In many cases, this rapid rotation results in pulsars, neutron stars with radiation sources that appear to blink rapidly with the star’s rotation. In some others, the neutron star ends up with an intense magnetic field, turning it into a magnetar. A magnetar’s intense magnetic field lines are spun by its rotation, often creating high-energy interactions with its environment.
But these high-energy phenomena usually don’t last long, at least in astronomical terms. All of these energetic interactions with the environment cause the neutron star to lose energy, slowing its rotation and decreasing the intensity of the light it produces. Magnetars, for example, are typically thought to have a lifespan of just 10,000 years before disappearing into a quieter existence.
In addition, the supernovas that form magnetars occur in relatively young stars, usually only a few million years old.
This combination – an early star death and a short magnetar lifetime – means we expect magnetars only in regions with an abundance of young stars. Older stellar populations should have seen magnetars form and die billions of years earlier.
Where did that come from?
The new work, conducted by a large international team, involved the follow-up to the discovery of another FRB repeating resource, called FRB 20200120E. To determine where FRB 20200120E was located, the team turned to the resolving power of the European Very Long Baseline Interferometry Network, which can use as many as 22 telescopes around the world. The team managed to point enough of those telescopes at the repeating source to image five separate FRBs.

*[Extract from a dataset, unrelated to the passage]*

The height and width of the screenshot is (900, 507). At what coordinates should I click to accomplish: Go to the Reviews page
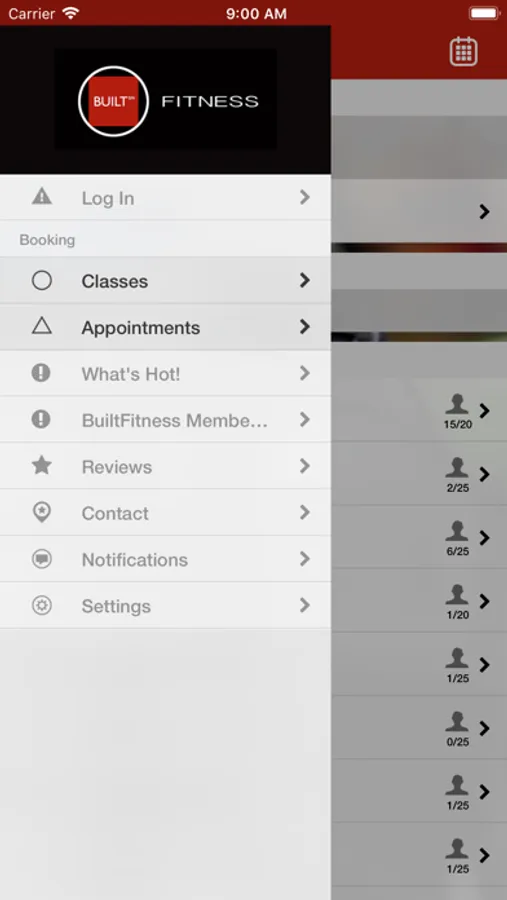point(165,466)
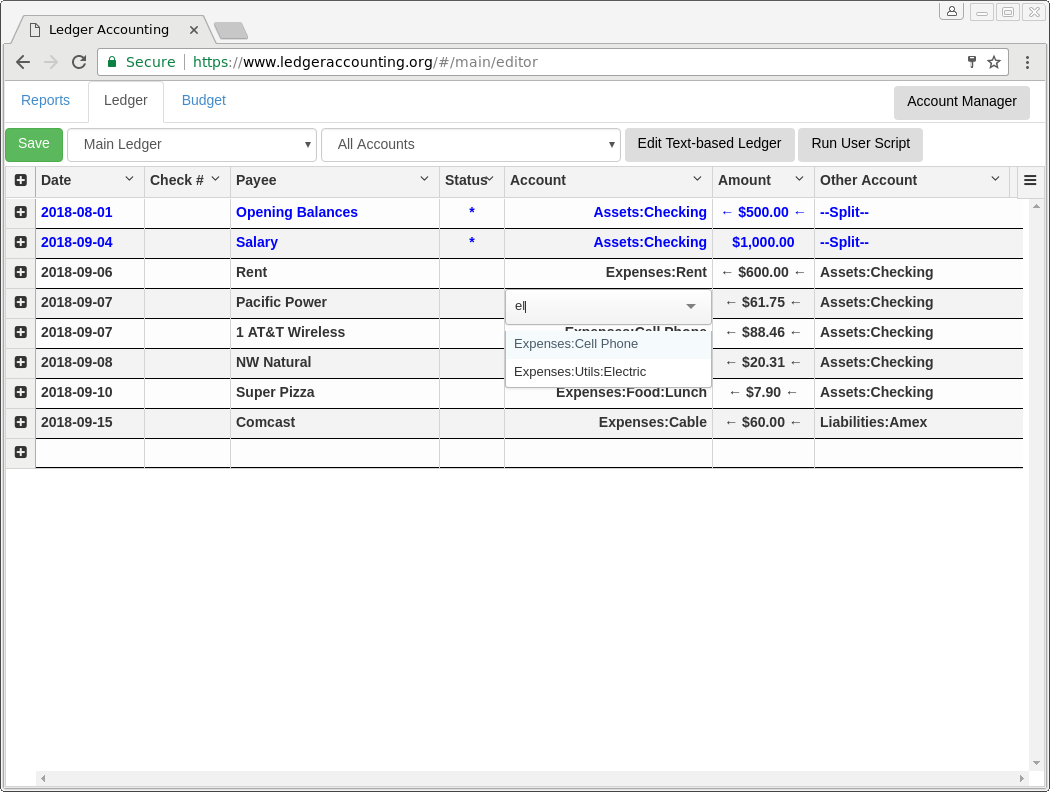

The way reconstructing data from these different telescopes works, a single burst won’t give us a precise location. Instead, a range of possible locations can be identified. By combining the locations consistent with each of these bursts, the researchers were able to provide a likely location for the FRB source.
That source turned out to be a globular cluster in the nearby galaxy M81. Based on the remaining uncertainty about the location of FRB 20200120E and the frequency of globular clusters within M81, the research team estimates that the probability that FRB 20200120E is not located in this globular cluster is only about 1 in 10,000.
Searching that location revealed no lasting source of radio signals. Also, no high-energy sources were found, based on searches with X-ray and gamma-ray telescopes. So there is no obvious high-energy object there.
What is old is also new?
This location is strange. Globular clusters are most notable because they are made up of populations of old stars. It is unlikely that neutron star-forming supernovas have existed in it for billions of years. So that should probably rule out the presence of a magnetar, right?
Not quite. A handful of mechanisms could produce a magnetar without a supernova or long after a supernova has occurred. These mechanisms usually depend on a nearby companion star. If the companion is a normal star, it can feed matter into a white dwarf star until the dwarf collapses into a neutron star. Or different combinations of white dwarfs and neutron stars can merge, creating a neutron star as well. Finally, we know that a normal companion can “spin” a previously silent neutron star by feeding it matter.
Each of these processes could potentially produce a magnetar within a population of ancient stars. Which process – if any of them – actually took place on FRB 20200120E can be difficult to ascertain, given the apparent absence of any non-burst activity on the site.
In any case, the finding suggests that, if magnetars were the source of all FRBs, we might expect to see them in a much wider range of environments than had been predicted before this discovery. And maybe we don’t want to rule out considering non-magnetic sources just yet.
Nature, 2022. DOI: 10.1038/s41586-021-04354-w (About DOIs).